Hi Riz,
Did you verify if Nutch is installed correctly?
http://wiki.apache.org/nutch/NutchTutorial#A2._Verify_your_Nutch_installation
if you have Nutch installed and correctly configured there should be no
problems running it in local mode as you are doing.

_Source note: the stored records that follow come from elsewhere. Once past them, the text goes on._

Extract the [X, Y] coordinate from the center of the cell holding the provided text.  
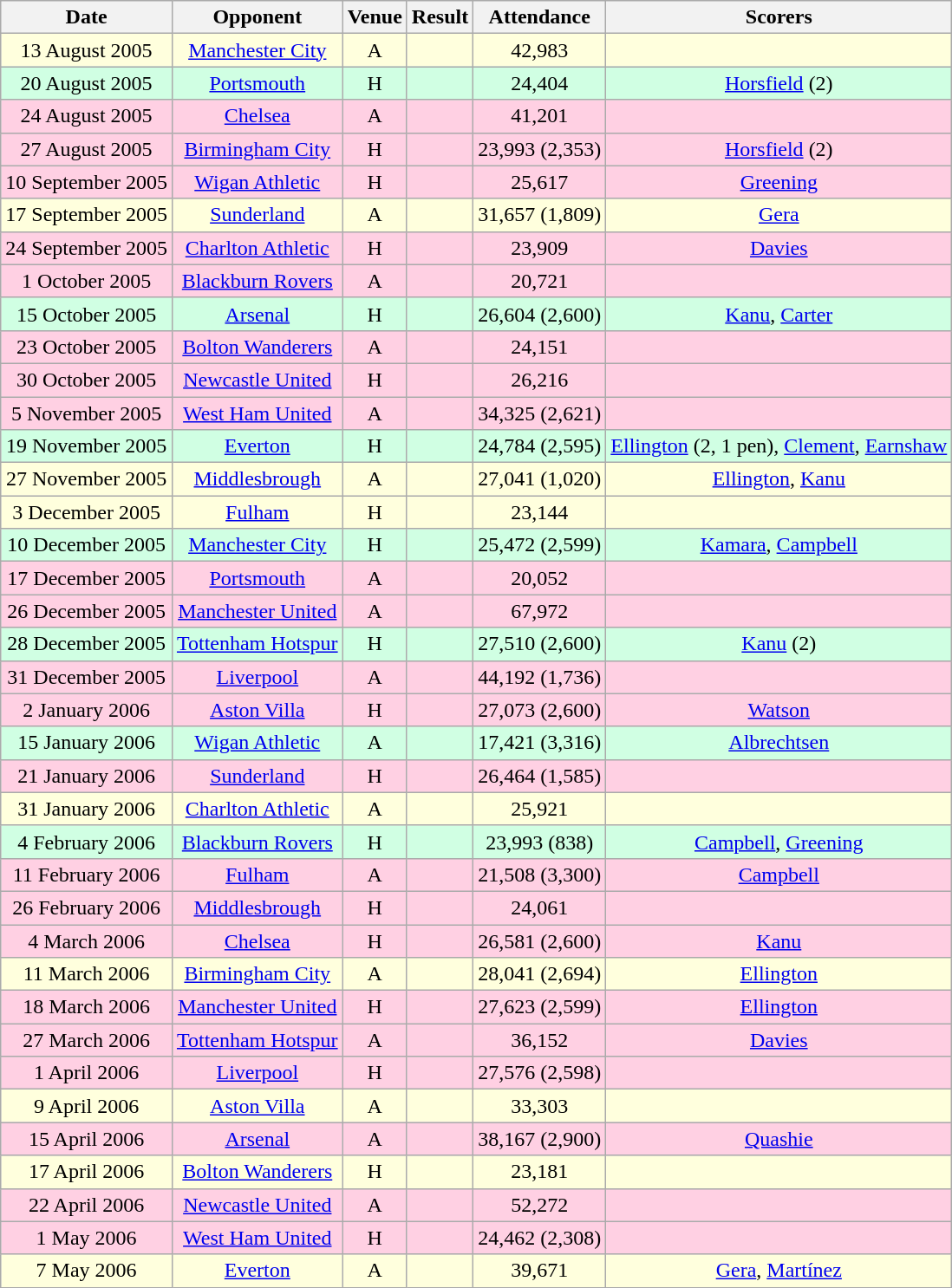
31,657 (1,809) [539, 215]
11 March 2006 [87, 975]
5 November 2005 [87, 414]
Result [440, 17]
15 October 2005 [87, 314]
11 February 2006 [87, 875]
1 October 2005 [87, 281]
Kanu [779, 941]
39,671 [539, 1271]
24,462 (2,308) [539, 1238]
31 January 2006 [87, 809]
17,421 (3,316) [539, 743]
20 August 2005 [87, 83]
17 April 2006 [87, 1172]
Campbell [779, 875]
23,144 [539, 512]
18 March 2006 [87, 1007]
4 February 2006 [87, 842]
27 November 2005 [87, 479]
Gera [779, 215]
23 October 2005 [87, 347]
27,576 (2,598) [539, 1073]
9 April 2006 [87, 1106]
44,192 (1,736) [539, 677]
25,472 (2,599) [539, 545]
22 April 2006 [87, 1205]
2 January 2006 [87, 710]
67,972 [539, 611]
25,617 [539, 182]
Campbell, Greening [779, 842]
30 October 2005 [87, 380]
Ellington, Kanu [779, 479]
21 January 2006 [87, 776]
27,041 (1,020) [539, 479]
26 December 2005 [87, 611]
31 December 2005 [87, 677]
Kanu (2) [779, 644]
13 August 2005 [87, 50]
23,993 (838) [539, 842]
23,181 [539, 1172]
26,464 (1,585) [539, 776]
26,604 (2,600) [539, 314]
Quashie [779, 1139]
24,404 [539, 83]
34,325 (2,621) [539, 414]
Albrechtsen [779, 743]
Gera, Martínez [779, 1271]
27 March 2006 [87, 1040]
27 August 2005 [87, 149]
Greening [779, 182]
52,272 [539, 1205]
27,073 (2,600) [539, 710]
Venue [375, 17]
4 March 2006 [87, 941]
Watson [779, 710]
27,510 (2,600) [539, 644]
3 December 2005 [87, 512]
36,152 [539, 1040]
15 January 2006 [87, 743]
38,167 (2,900) [539, 1139]
Scorers [779, 17]
10 September 2005 [87, 182]
7 May 2006 [87, 1271]
23,993 (2,353) [539, 149]
15 April 2006 [87, 1139]
25,921 [539, 809]
Date [87, 17]
17 September 2005 [87, 215]
23,909 [539, 248]
1 April 2006 [87, 1073]
28 December 2005 [87, 644]
21,508 (3,300) [539, 875]
24 September 2005 [87, 248]
24,061 [539, 908]
33,303 [539, 1106]
17 December 2005 [87, 578]
26 February 2006 [87, 908]
Opponent [257, 17]
24 August 2005 [87, 116]
28,041 (2,694) [539, 975]
Kanu, Carter [779, 314]
Kamara, Campbell [779, 545]
20,052 [539, 578]
24,784 (2,595) [539, 447]
20,721 [539, 281]
24,151 [539, 347]
1 May 2006 [87, 1238]
10 December 2005 [87, 545]
42,983 [539, 50]
26,581 (2,600) [539, 941]
27,623 (2,599) [539, 1007]
Ellington (2, 1 pen), Clement, Earnshaw [779, 447]
19 November 2005 [87, 447]
26,216 [539, 380]
Attendance [539, 17]
41,201 [539, 116]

On Fri, Dec 9, 2011 at 7:40 AM, Muhammad Rizwan <
muhammad.rizwan@sigmatec.com.pk> wrote:
> Hi,
>
>
>
> I am new to Nutch and configured Nutch 1.4 using Tutorial here
> <
> http://wiki.apache.org/nutch/NutchTutorial#A1_Setup_Nutch_from_binary_distr
> ibution> on my linux machine.
>
> Now when I run this command to crawl my first website
> # bin/nutch crawl urls -dir crawl -depth 3 -topN 5
>
>
>
> It starts working and after few seconds, I get following error
>
>
>
> Exception in thread "main" org.apache.hadoop.mapred.InvalidInputException:
> Input path does not exist:
> file:/home/nutch/1.4/runtime/local/crawl/segments/20111209174842/parse_data
>
> Input path does not exist:
> file:/home/nutch/1.4/runtime/local/crawl/segments/20111209175156/parse_data
>
> at
>
> org.apache.hadoop.mapred.FileInputFormat.listStatus(FileInputFormat.java:190
> )
>
> at
>
> org.apache.hadoop.mapred.SequenceFileInputFormat.listStatus(SequenceFileInpu
> tFormat.java:44)
>
> at
>
> org.apache.hadoop.mapred.FileInputFormat.getSplits(FileInputFormat.java:201)
>
> at
> org.apache.hadoop.mapred.JobClient.writeOldSplits(JobClient.java:810)
>
> at
> org.apache.hadoop.mapred.JobClient.submitJobInternal(JobClient.java:781)
>
> at org.apache.hadoop.mapred.JobClient.submitJob(JobClient.java:730)
>
> at org.apache.hadoop.mapred.JobClient.runJob(JobClient.java:1249)
>
> at org.apache.nutch.crawl.LinkDb.invert(LinkDb.java:175)
>
> at org.apache.nutch.crawl.LinkDb.invert(LinkDb.java:149)
>
> at org.apache.nutch.crawl.Crawl.run(Crawl.java:143)
>
> at org.apache.hadoop.util.ToolRunner.run(ToolRunner.java:65)
>
> at org.apache.nutch.crawl.Crawl.main(Crawl.java:55)
>
>
>
> Any idea, what going wrong here?
>
>
>
> - Riz
>
>
--
*Lewis*
|